TASK STATEMENT
Leave out the pictures, and copy exactly the lines from the line with "You are a computer-use" through the last line of the data below.

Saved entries
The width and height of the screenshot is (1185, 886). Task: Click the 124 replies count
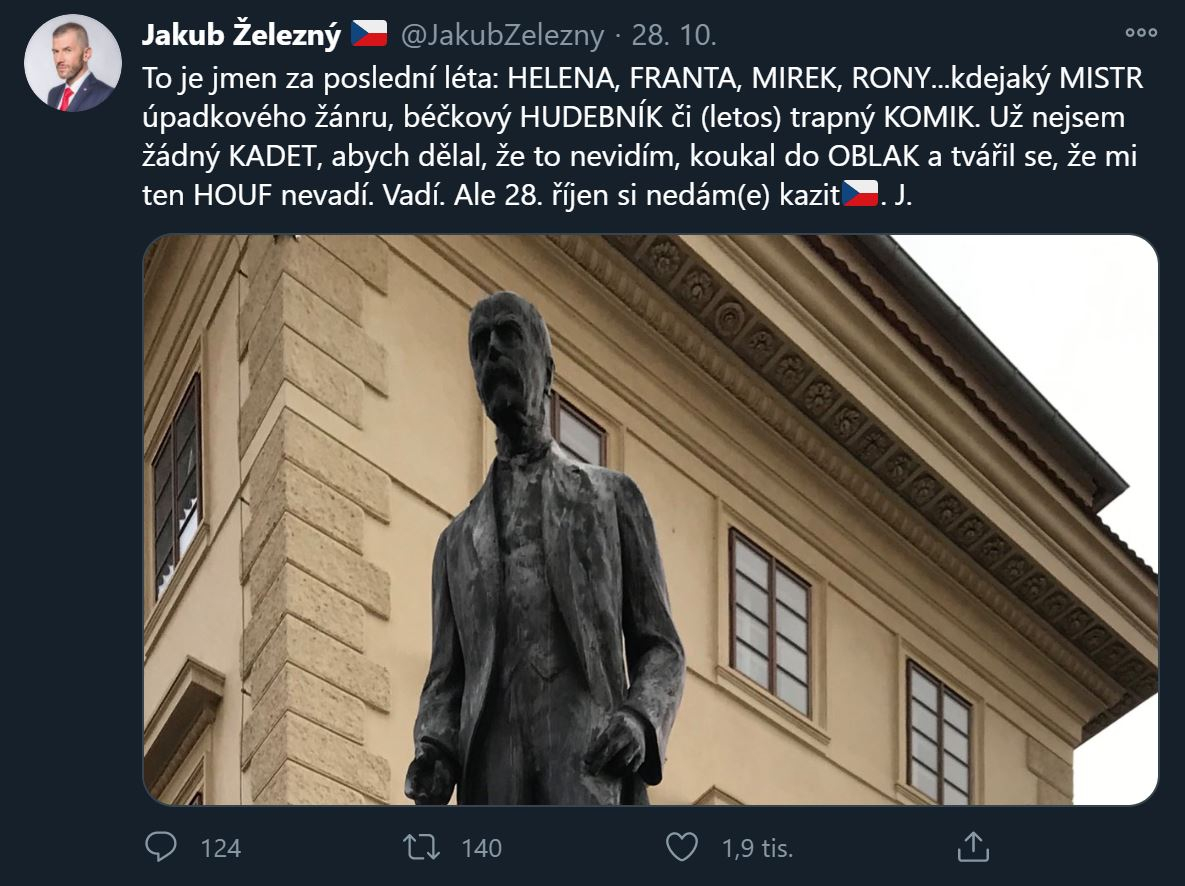point(221,847)
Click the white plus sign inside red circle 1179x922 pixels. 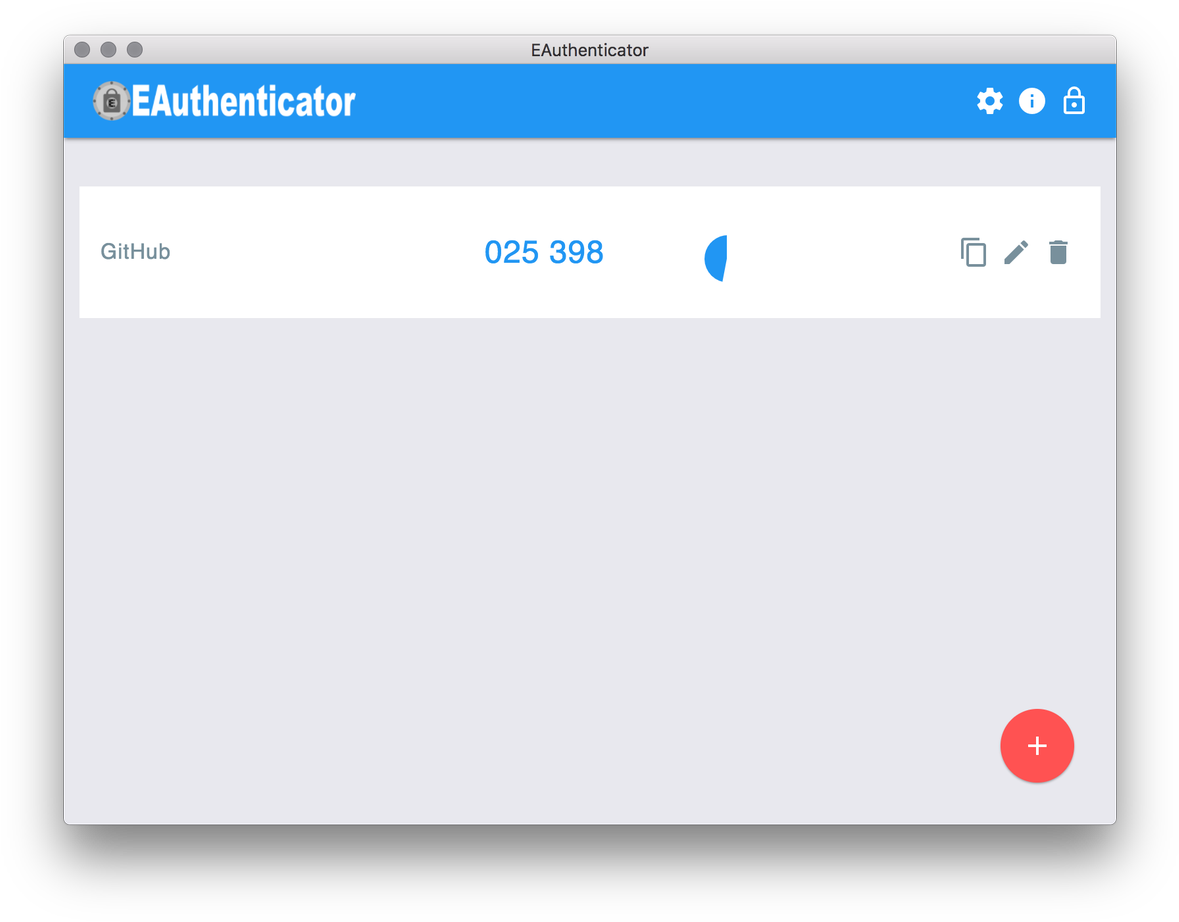[x=1037, y=745]
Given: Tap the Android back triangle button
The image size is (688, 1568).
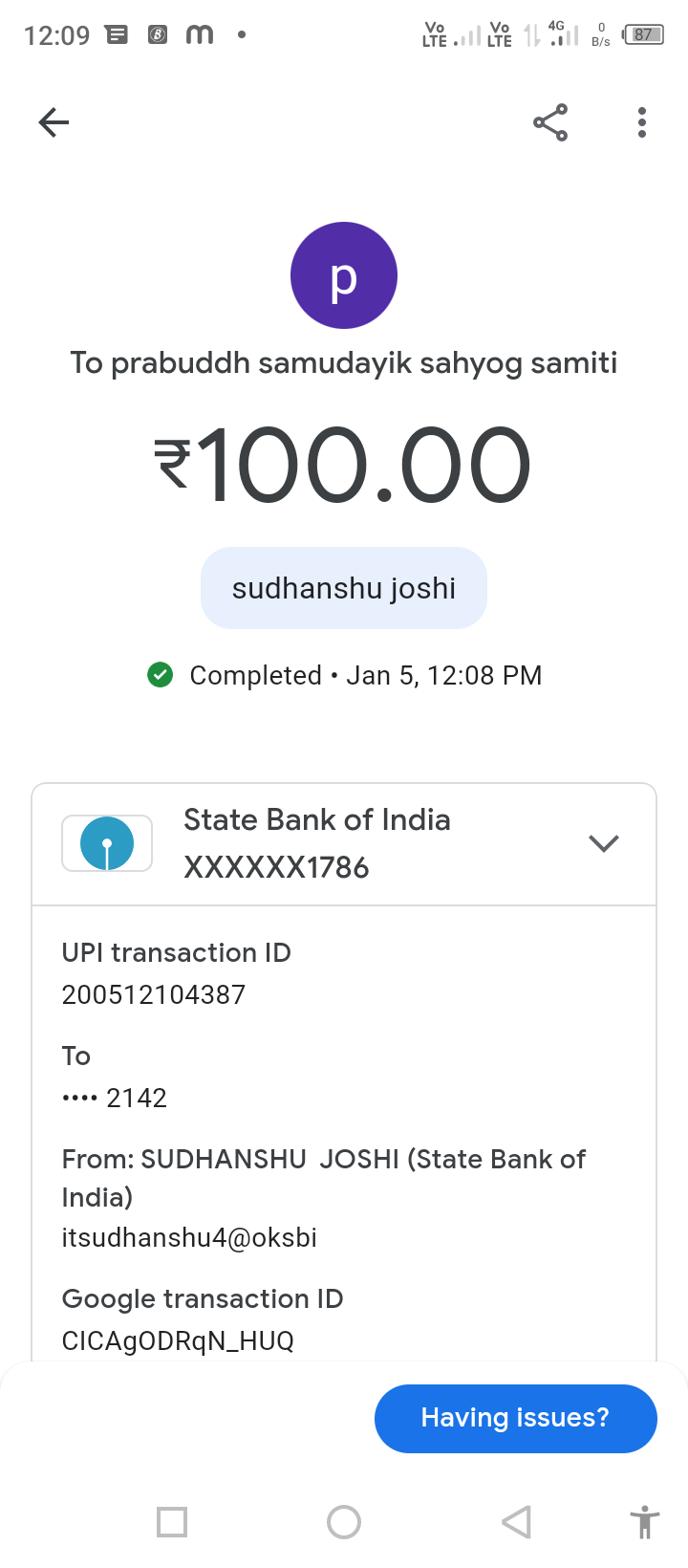Looking at the screenshot, I should (x=516, y=1521).
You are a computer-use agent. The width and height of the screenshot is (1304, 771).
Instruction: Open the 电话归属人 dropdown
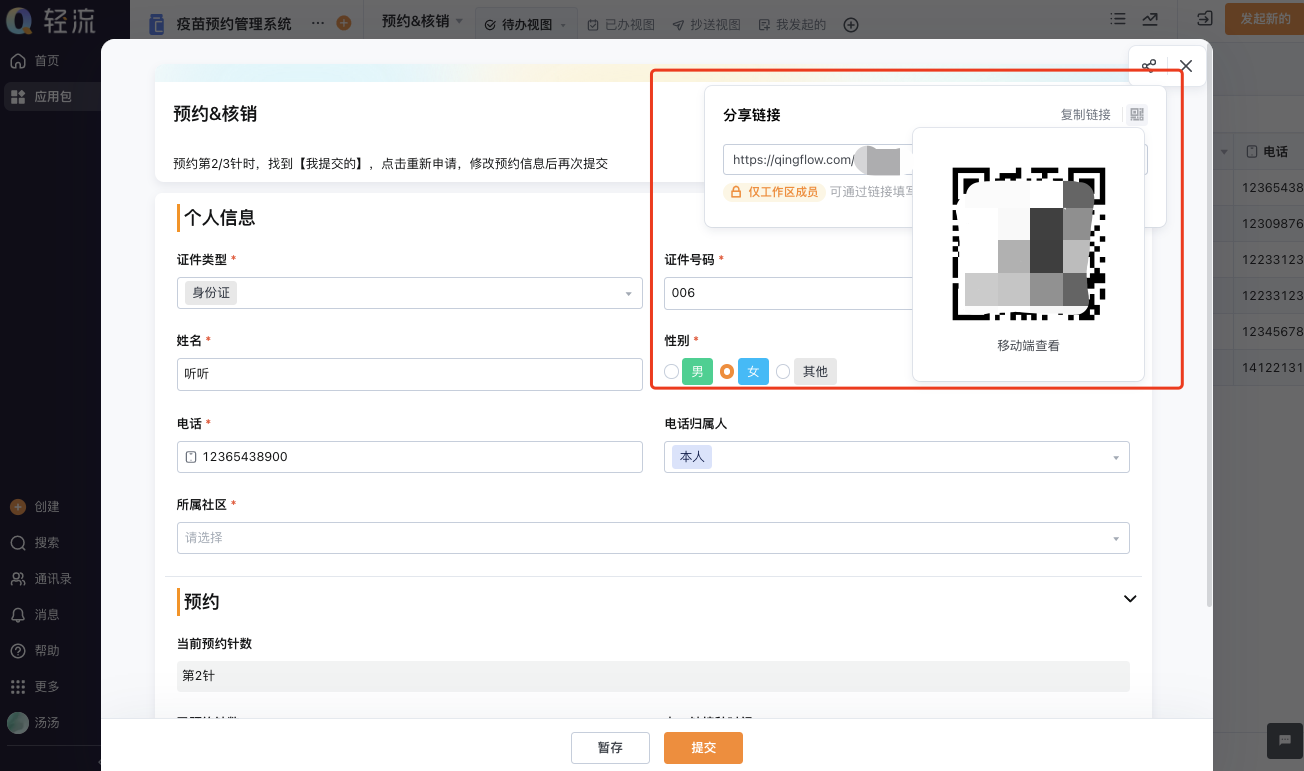pos(896,457)
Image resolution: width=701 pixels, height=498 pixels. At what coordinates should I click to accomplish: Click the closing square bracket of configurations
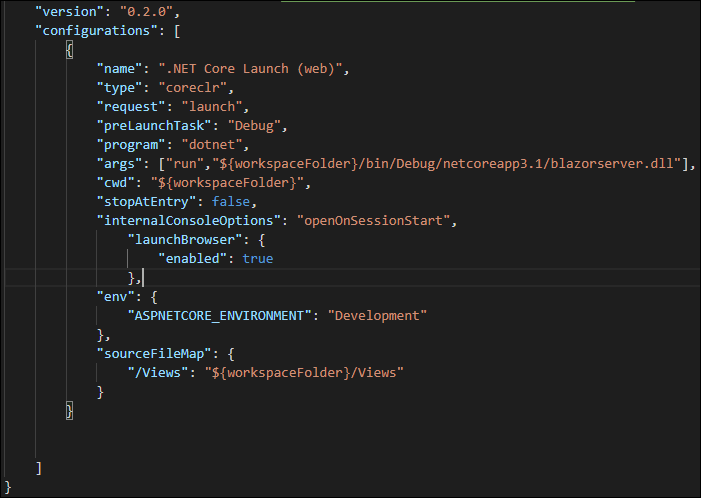point(38,467)
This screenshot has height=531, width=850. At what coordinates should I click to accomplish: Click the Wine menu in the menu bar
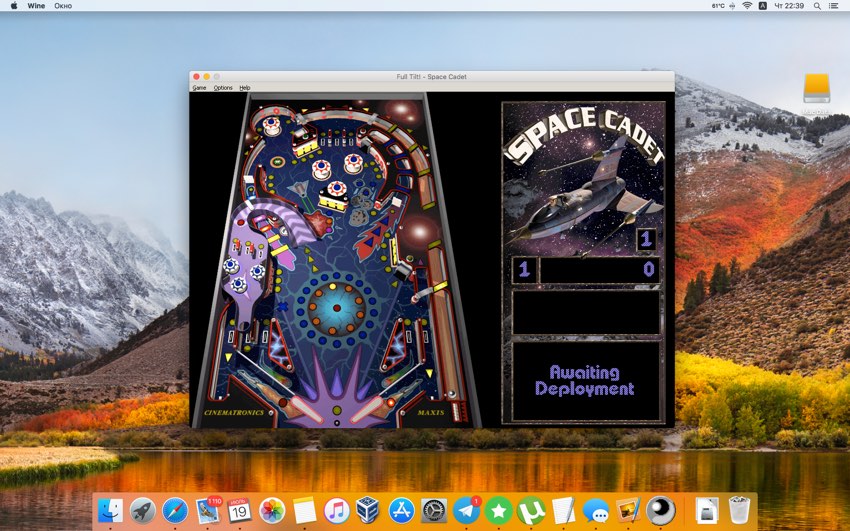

TASK ANSWER
You are a computer-use agent. The width and height of the screenshot is (1304, 771).
Instruction: Open the 电话归属人 dropdown
pos(896,457)
Image resolution: width=701 pixels, height=498 pixels. At what coordinates should I click to accomplish: Click the closing square bracket of configurations
point(38,467)
This screenshot has height=531, width=850. At what coordinates should I click to accomplish: Click the Wine menu in the menu bar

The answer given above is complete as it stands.